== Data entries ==
____________________

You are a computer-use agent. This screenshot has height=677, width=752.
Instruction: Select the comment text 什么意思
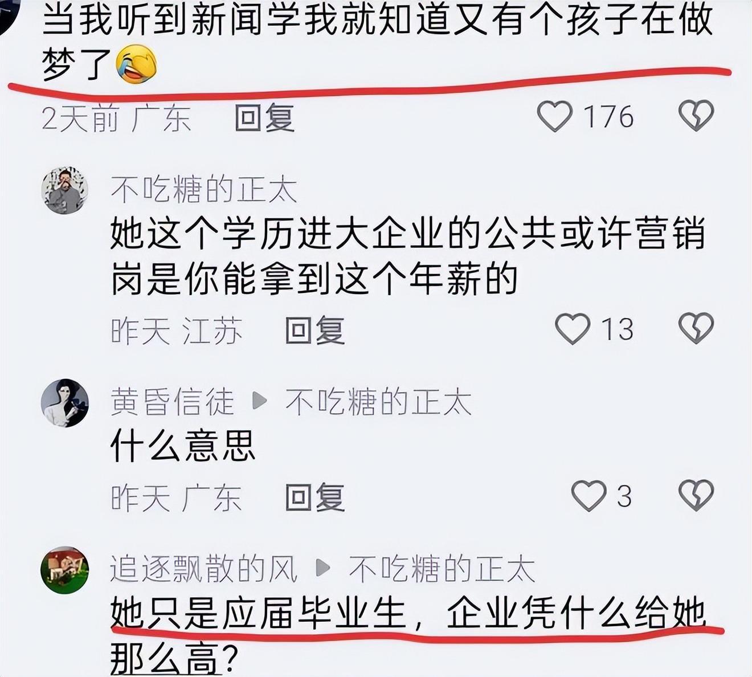click(x=183, y=446)
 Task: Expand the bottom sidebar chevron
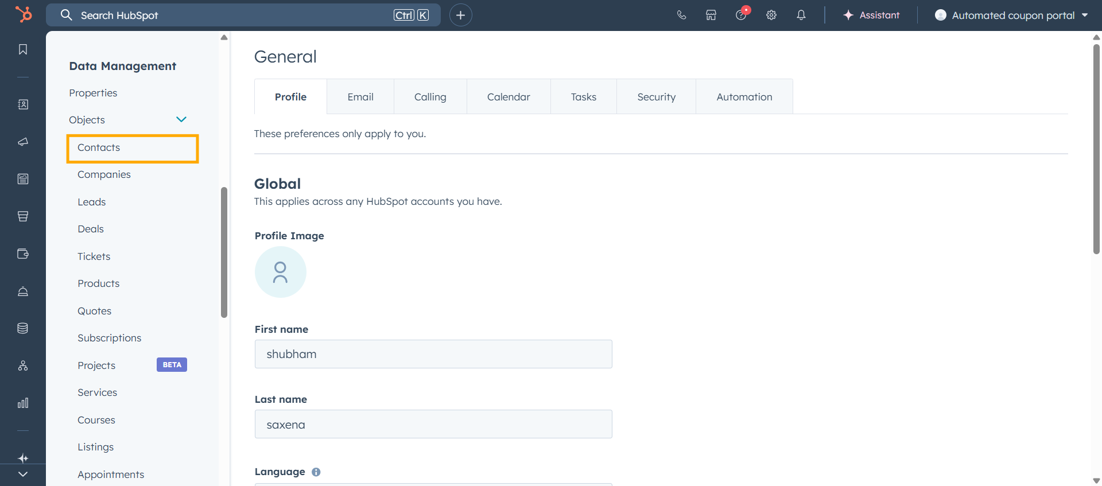point(23,474)
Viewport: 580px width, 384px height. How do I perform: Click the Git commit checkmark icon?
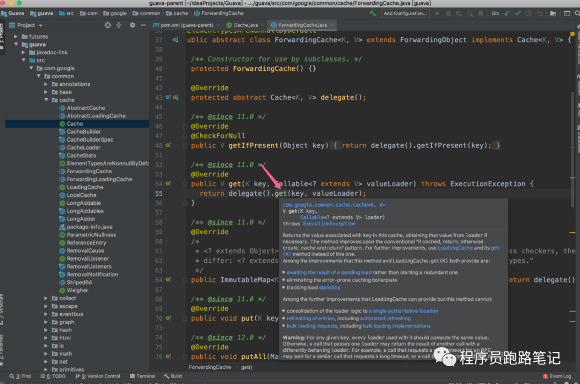517,13
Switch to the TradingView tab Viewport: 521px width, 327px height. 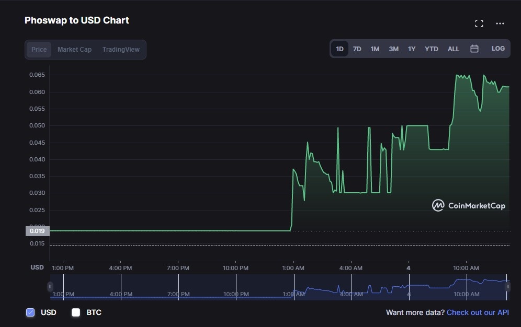pos(121,50)
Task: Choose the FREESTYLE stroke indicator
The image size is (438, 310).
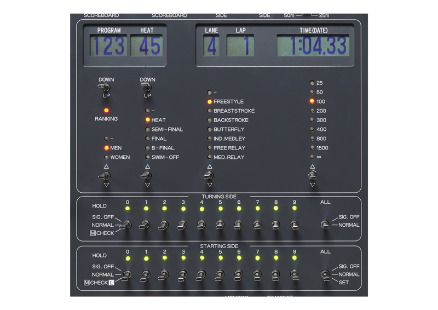Action: pos(209,101)
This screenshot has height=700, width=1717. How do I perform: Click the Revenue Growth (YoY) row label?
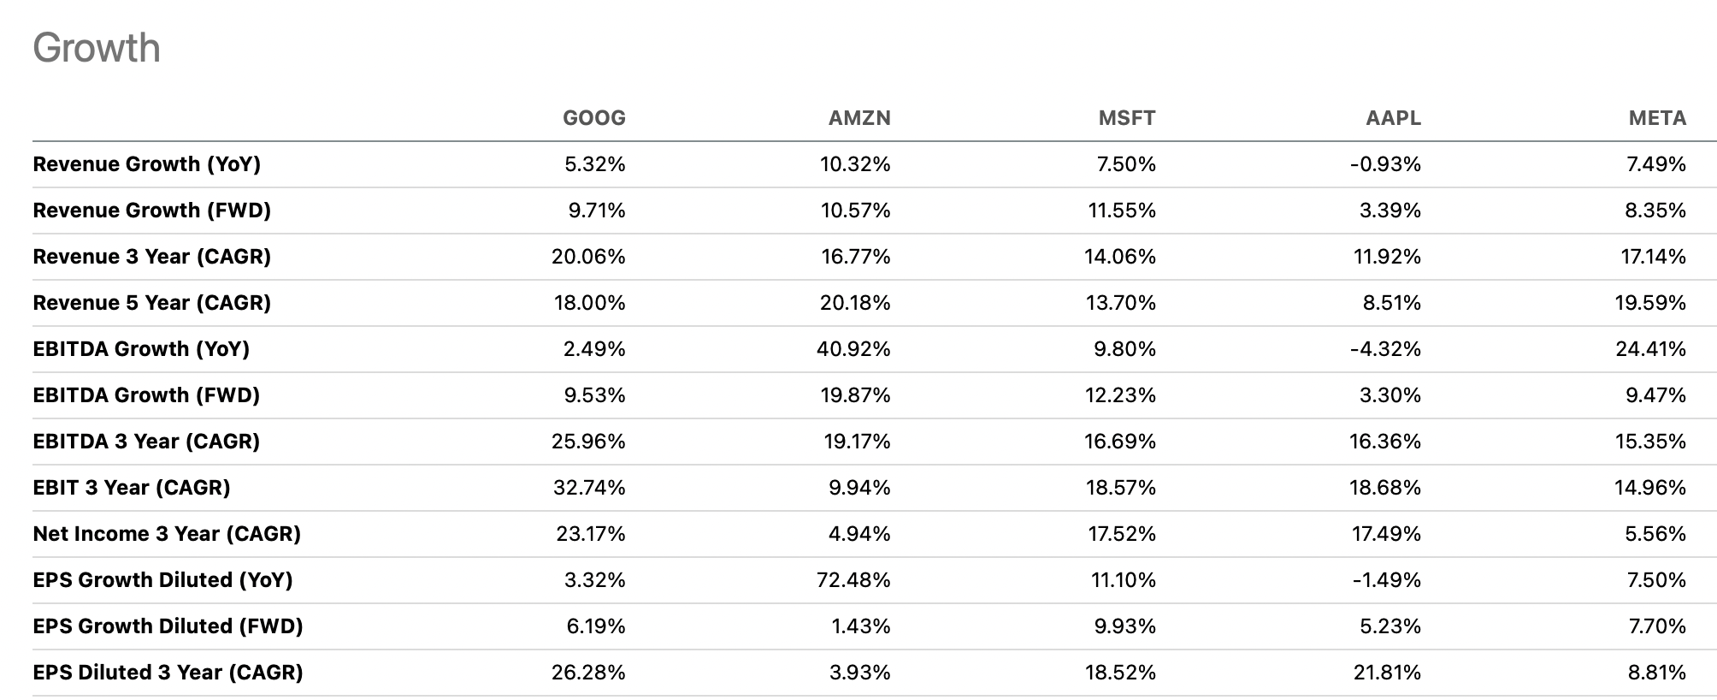pos(146,164)
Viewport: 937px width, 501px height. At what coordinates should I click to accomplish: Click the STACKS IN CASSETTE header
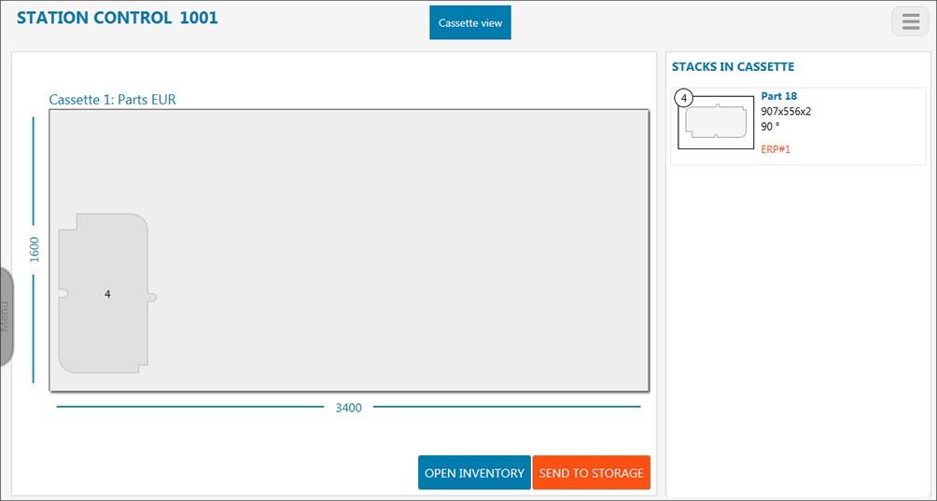(x=733, y=67)
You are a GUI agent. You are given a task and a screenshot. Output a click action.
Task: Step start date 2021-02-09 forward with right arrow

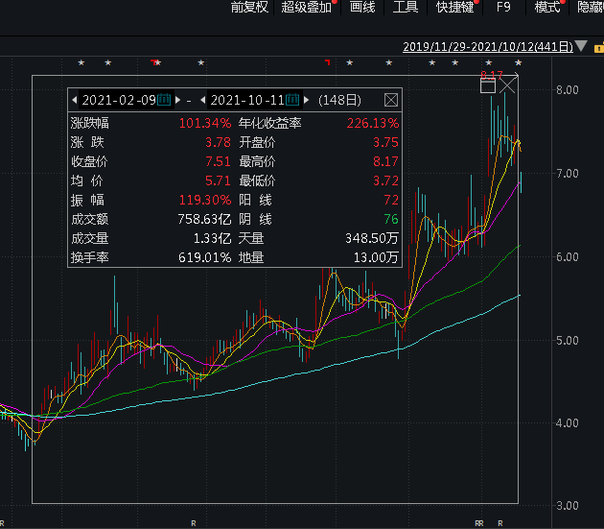(178, 100)
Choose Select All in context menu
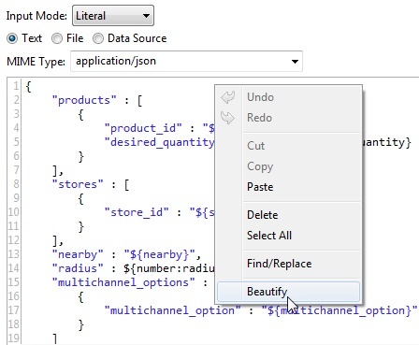Image resolution: width=419 pixels, height=345 pixels. coord(269,236)
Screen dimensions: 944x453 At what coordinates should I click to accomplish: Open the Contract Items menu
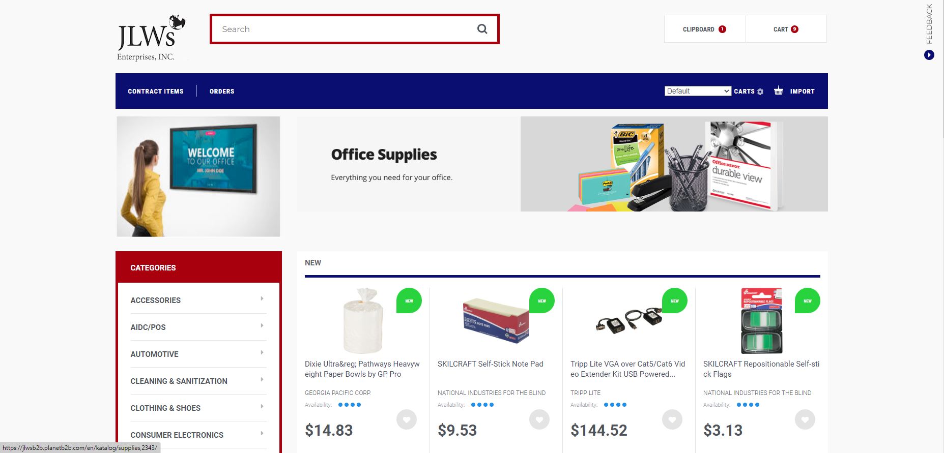[x=156, y=92]
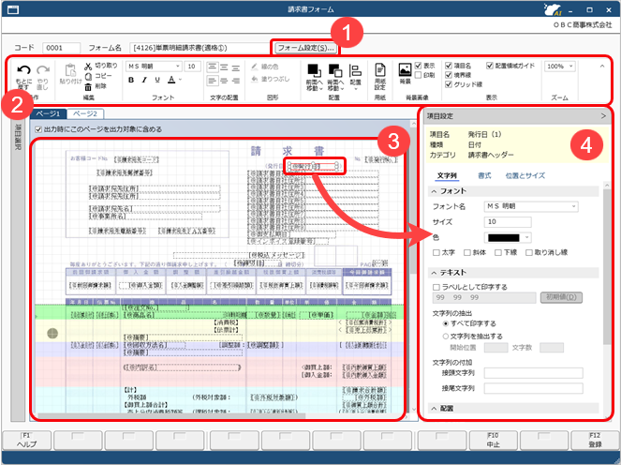Click the フォーム設定(S)... button
This screenshot has width=621, height=465.
pyautogui.click(x=304, y=47)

____________________

== Requirement ==
Pull every line containing "agent" out of the records.

== Written reply ==
You are a computer-use agent. This screenshot has height=677, width=752.
You are a GUI agent. You are given a task and a screenshot. Output a click action.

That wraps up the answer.